Introduzione Questo non è un pezzo “di geopolitica”. È il tentativo di dire, da filosofo e cittadino, che ci sono momenti in cui il pensiero deve smettere di girare in tondo e diventare linguaggio di protezione. A Gaza il lessico del diritto — cessate il fuoco, tutela dei civili, responsabilità individuale — non è un tecnicismo: è l’unico modo onesto di nominare il dolore. Qui spiego perché oggi pubblico qui, sotto quest’albero: perché la filosofia non è neutrale davanti a ciò che somiglia a un genocidio secondo i parametri del diritto internazionale e le sedi giudiziarie in corso. Non prendo la parola “contro” qualcuno, ma per la vita di tutti: palestinesi ed ebrei, ostaggi e civili. Le parole servono se aprono passaggi: questo testo prova a indicarne alcuni, subito. C’è un momento, in ogni guerra, in cui le parole provano a tirare il fiato alla storia. Gaza è arrivata a quel punto e, al tempo stesso, non ci è arrivata affatto. Sul terreno, i droni non smettono di disegnare traiettorie, gli ospedali lavorano a luce intermittente, le scuole sono rifugi precari, il nord resta un lessico di fame più che una geografia. E tuttavia, in questo rumore di fondo, è comparsa una proposta che pretende di fermare il tempo: un piano statunitense — cucito insieme da Trump con il via libera politico di Netanyahu — che chiede alle parti di fermarsi, scambiarsi ostaggi e prigionieri, arretrare a fasi, immaginare una ricostruzione e, soprattutto, mettere Hamas fuori dalla stanza dove si deciderà il futuro di Gaza.

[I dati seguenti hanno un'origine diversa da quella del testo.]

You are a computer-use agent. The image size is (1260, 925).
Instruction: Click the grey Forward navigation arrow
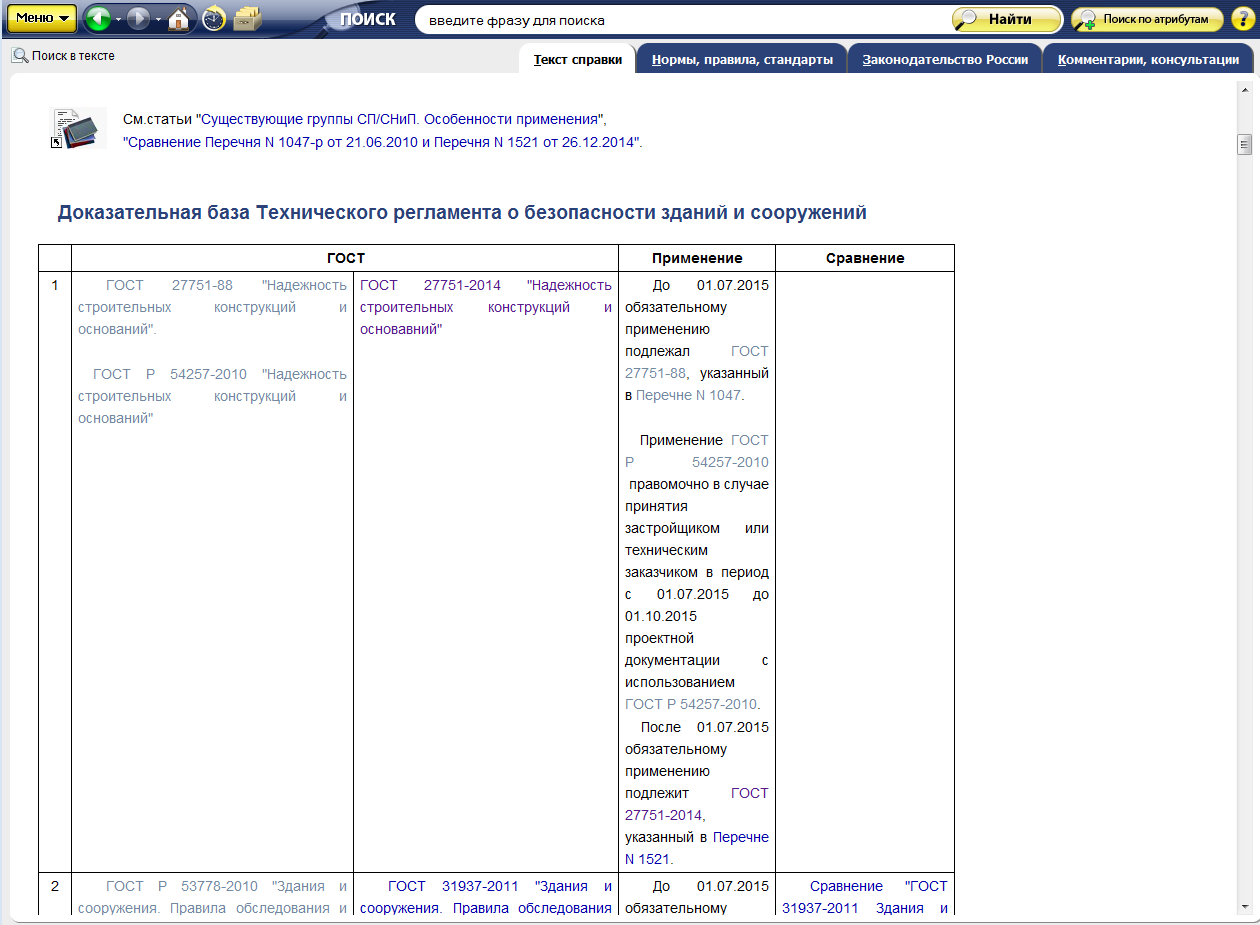tap(138, 19)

Il piano, al netto delle varianti giornalistiche (20 o 21 punti), ha una grammatica leggibile. Un cessate il fuoco immediato, verificato; entro poche decine di ore la riconsegna di tutti gli ostaggi — vivi e deceduti — in cambio della liberazione a scaglioni di migliaia di detenuti palestinesi, inclusi ergastolani. L’esercito israeliano arretra per gradini successivi mentre squadre tecniche smantellano infrastrutture militari e officine. La governance transitoria non è politica ma amministrativa: un comitato palestinese sotto una supervisione internazionale dal profilo spiccatamente americano, con l’idea — controversa — di un “Board of Peace” guidato personalmente da Trump e l’evocazione di consulenti occidentali. Hamas, per definizione, resta fuori: a chi depone le armi è promesso un salvacondotto o una forma di amnistia individuale; a chi non lo fa, la minaccia di restare sotto la lente militare. In filigrana, l’ipotesi di un domani: non lo Stato palestinese come immediata destinazione, ma come orizzonte condizionato a riforme della stessa Autorità Palestinese, che Netanyahu nel frattempo continua a rifiutare come garante del dopoguerra a Gaza.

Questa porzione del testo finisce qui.